Caso Jamile: acusado de matar a empresária é denunciado pela nova namorada por agressão

Aldemir Pessoa é acusado de matar empresária e agredir atual namorada | Foto: Reprodução

O homem que foi acusado de matar sua esposa em 2019, a empresária Jamile de Oliveira, está sendo investigado por praticar agressões contra sua nova companheira. O advogado Aldemir Pessoa, teria agredido fisicamente a namorada que também é advogada e denunciou a ação em um boletim de ocorrência na Delegacia de Defesa da Mulher.

Conforme a denúncia,  Aldemir teria dado tapas na atual namorada durante uma discussão entre os dois. Segundo testemunhas, ele teria, inclusive, tentado matar a mulher espancada, mas foi impedido por policiais. 

A mãe da vítima percebeu que a filha estava se comportando de maneira estranha e usando muita maquiagem para esconder as agressões.

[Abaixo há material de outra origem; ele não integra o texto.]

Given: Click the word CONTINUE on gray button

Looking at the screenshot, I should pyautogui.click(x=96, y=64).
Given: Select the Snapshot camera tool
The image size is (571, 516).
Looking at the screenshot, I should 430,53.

A advogada pediu uma medida protetiva para ela e a própria mãe, que também foi ameaçada por Aldemir Pessoa, de acordo com informações policiais.

CASO JAMILE 

A empresária Jamile de Oliveira morreu em 31 de agosto de 2019 após levar um tiro e ser levada ao Instituto Dr. José Frota (IJF). Ela veio a óbito um dia após dar entrada no hospital por complicações do ferimento de arma de fogo. 

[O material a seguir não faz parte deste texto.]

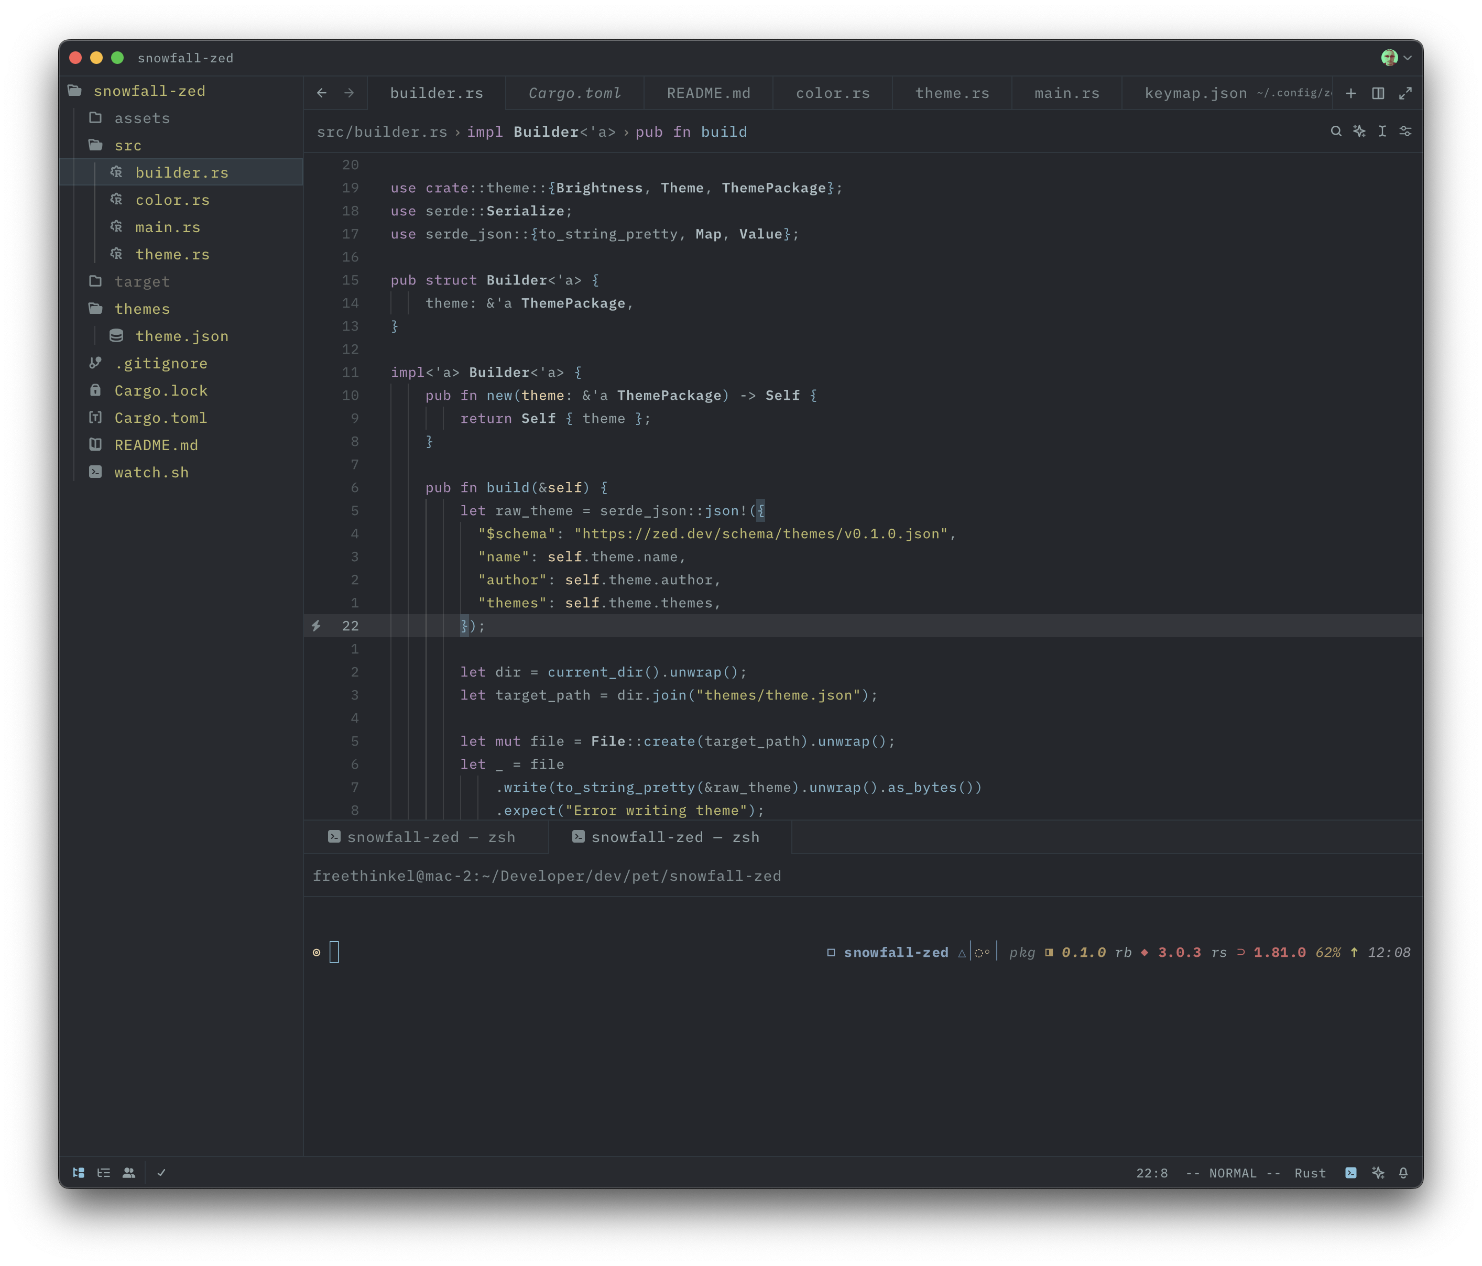The width and height of the screenshot is (1482, 1266).
Task: Click the buffer search magnifier icon
Action: (1335, 132)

Inicialmente, o caso era tratado como suicídio, até que, a Polícia Civil começar a investigar o caso e levantar a tese de homicídio. A defesa de Aldemir argumentou que houve suicídio.

Em agosto de 2020, a Procuradoria-Geral de Justiça decidiu que o advogado seria a principal suspeita e deveria ser acusado pelo crime de feminicídio e os demais correlatos. Até aquele momento, havia tido entendimentos distintos entre membros do Ministério Público do Ceará (MPCE) e, por isso, a definição foi tomada pelo procurador-geral.

O Ministério Público considerou que houve feminicídio com o agravante de ter sido realizado na presença do filho da empresária. Com relação à lesão corporal, o órgão argumenta que Aldemir agrediu Jamile antes de tê-la matado. Além disso, ele teria tentado atrapalhar a investigação, o que rendeu a denúncia por fraude processual.

De acordo com o órgão ministerial, o acusado tinha armas de fogo dentro e fora de casa, e ainda teria guardado na casa de outra pessoa.